Top of Data section

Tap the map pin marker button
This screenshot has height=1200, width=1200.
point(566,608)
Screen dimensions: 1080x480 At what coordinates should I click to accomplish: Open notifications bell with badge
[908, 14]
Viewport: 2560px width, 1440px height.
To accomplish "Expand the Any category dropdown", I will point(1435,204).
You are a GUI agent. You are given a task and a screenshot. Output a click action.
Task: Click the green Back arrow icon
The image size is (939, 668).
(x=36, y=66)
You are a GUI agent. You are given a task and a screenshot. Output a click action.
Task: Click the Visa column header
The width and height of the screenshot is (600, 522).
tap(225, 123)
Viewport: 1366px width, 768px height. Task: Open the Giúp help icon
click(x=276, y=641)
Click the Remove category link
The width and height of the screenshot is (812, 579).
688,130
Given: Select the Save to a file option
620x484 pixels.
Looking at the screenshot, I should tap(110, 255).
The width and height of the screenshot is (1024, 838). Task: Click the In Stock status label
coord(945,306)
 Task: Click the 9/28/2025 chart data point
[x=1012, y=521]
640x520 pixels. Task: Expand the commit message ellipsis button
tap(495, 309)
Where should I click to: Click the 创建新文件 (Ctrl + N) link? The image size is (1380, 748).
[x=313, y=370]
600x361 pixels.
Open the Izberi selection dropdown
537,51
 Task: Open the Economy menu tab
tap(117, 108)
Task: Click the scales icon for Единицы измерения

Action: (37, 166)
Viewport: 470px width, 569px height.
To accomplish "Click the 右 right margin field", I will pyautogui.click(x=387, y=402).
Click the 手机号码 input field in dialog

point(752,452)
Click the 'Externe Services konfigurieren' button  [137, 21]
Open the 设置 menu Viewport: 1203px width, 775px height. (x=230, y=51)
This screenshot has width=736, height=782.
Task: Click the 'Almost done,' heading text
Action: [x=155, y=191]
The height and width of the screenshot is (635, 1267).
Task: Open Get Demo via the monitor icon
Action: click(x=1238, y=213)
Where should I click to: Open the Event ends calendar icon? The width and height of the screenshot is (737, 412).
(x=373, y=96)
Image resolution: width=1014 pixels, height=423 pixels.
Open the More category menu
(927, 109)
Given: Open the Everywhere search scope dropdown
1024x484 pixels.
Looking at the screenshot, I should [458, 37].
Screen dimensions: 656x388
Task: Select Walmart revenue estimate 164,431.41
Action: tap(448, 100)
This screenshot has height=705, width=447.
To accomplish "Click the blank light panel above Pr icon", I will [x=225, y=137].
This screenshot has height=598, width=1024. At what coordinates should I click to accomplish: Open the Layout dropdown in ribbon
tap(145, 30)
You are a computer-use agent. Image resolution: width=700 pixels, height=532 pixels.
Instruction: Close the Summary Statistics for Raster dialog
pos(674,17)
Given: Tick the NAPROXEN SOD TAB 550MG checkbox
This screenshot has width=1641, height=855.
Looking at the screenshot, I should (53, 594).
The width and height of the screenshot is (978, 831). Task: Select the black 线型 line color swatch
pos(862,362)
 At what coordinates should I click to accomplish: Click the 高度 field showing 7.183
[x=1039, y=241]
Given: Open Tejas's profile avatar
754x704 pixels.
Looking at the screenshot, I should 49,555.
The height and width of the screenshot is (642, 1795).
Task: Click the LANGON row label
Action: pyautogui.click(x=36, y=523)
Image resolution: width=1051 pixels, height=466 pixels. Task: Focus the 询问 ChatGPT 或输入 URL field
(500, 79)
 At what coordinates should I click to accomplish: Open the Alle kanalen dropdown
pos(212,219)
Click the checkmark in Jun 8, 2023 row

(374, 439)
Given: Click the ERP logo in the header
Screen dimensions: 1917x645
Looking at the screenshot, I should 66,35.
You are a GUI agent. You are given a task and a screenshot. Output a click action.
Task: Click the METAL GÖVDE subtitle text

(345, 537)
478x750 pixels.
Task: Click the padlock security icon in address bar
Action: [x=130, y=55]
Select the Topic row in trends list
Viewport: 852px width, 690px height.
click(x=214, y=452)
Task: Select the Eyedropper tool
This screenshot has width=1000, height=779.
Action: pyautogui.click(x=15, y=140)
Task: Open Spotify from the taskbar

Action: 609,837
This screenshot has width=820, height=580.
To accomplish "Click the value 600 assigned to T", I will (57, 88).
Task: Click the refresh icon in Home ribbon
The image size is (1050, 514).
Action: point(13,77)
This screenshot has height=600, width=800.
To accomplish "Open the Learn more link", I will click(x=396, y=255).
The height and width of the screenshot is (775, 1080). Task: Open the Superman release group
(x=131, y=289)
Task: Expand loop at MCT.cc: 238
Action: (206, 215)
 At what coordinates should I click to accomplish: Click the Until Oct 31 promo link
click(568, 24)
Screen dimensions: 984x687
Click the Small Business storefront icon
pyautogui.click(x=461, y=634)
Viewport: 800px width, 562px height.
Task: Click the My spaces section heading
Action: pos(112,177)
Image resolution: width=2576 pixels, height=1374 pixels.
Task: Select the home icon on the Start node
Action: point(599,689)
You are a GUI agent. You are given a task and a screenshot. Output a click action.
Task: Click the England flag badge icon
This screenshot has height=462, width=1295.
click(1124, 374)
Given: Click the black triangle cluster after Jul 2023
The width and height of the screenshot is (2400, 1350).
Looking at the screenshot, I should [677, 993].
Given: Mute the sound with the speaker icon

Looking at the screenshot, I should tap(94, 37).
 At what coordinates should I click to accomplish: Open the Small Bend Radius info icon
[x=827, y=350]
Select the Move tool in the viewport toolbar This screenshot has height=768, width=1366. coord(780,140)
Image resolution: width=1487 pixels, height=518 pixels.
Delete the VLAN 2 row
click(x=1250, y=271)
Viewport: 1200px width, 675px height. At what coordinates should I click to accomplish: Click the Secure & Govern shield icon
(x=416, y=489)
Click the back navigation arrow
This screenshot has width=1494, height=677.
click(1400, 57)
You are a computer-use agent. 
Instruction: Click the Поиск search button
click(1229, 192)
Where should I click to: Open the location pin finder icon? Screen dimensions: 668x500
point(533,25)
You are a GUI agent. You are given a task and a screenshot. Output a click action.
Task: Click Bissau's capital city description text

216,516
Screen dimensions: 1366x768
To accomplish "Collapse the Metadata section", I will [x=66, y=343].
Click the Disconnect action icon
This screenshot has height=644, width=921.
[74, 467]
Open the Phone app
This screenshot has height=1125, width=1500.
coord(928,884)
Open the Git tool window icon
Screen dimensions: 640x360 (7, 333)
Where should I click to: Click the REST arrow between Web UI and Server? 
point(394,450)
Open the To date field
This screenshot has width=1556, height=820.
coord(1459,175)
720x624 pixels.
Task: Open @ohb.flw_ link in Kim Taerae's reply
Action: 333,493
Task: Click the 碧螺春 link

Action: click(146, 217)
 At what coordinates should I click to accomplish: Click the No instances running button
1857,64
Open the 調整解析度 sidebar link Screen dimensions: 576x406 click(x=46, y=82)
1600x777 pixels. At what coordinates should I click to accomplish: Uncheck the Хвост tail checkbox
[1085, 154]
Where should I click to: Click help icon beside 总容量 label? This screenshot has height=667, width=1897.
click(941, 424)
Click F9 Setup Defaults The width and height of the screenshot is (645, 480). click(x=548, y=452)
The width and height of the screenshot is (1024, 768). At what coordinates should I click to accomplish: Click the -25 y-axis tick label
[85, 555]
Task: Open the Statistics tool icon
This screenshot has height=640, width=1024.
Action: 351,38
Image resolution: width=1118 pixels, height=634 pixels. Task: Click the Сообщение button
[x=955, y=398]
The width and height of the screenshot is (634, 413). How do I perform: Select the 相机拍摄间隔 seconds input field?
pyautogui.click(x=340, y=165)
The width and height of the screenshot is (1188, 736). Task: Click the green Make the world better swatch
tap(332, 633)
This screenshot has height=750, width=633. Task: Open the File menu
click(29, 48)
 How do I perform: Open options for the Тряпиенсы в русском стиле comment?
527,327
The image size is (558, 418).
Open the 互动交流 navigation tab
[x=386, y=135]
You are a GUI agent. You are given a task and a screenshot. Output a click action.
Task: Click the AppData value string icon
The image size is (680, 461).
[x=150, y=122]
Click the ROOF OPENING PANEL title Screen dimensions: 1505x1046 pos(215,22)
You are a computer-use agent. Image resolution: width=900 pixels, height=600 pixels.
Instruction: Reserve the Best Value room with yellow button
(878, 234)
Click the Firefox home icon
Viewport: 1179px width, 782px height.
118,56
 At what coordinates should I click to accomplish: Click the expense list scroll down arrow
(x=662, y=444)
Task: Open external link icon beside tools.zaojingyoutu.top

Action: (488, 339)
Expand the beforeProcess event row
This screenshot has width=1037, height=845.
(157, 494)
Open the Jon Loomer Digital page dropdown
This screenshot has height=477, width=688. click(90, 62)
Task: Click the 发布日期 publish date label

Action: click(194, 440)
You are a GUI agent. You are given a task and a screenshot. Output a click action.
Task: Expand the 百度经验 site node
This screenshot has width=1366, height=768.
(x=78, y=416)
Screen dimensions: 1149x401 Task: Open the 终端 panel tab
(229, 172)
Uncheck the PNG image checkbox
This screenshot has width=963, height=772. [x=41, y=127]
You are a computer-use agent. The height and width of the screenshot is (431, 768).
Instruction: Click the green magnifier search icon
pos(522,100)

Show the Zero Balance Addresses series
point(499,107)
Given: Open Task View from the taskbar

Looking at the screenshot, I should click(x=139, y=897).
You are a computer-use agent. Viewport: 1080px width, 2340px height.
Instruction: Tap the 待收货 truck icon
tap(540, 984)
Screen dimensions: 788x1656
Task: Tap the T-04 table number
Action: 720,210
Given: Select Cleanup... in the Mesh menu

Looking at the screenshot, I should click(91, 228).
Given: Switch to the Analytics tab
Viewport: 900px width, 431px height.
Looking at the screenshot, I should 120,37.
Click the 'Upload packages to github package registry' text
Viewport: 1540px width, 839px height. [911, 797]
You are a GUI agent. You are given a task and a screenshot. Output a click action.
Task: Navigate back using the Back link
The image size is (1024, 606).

Bottom of Data section

- [Assigned task]: Print the line that contains "Instruction: Tap the 待收货 truck icon", then every later line of the entries above up to and including the last, all exactly as written.

- [Solution for this problem]:
Instruction: Tap the 待收货 truck icon
tap(540, 984)
Screen dimensions: 788x1656
Task: Tap the T-04 table number
Action: 720,210
Given: Select Cleanup... in the Mesh menu

Looking at the screenshot, I should click(91, 228).
Given: Switch to the Analytics tab
Viewport: 900px width, 431px height.
Looking at the screenshot, I should 120,37.
Click the 'Upload packages to github package registry' text
Viewport: 1540px width, 839px height. [911, 797]
You are a GUI agent. You are given a task and a screenshot. Output a click action.
Task: Navigate back using the Back link
The image size is (1024, 606).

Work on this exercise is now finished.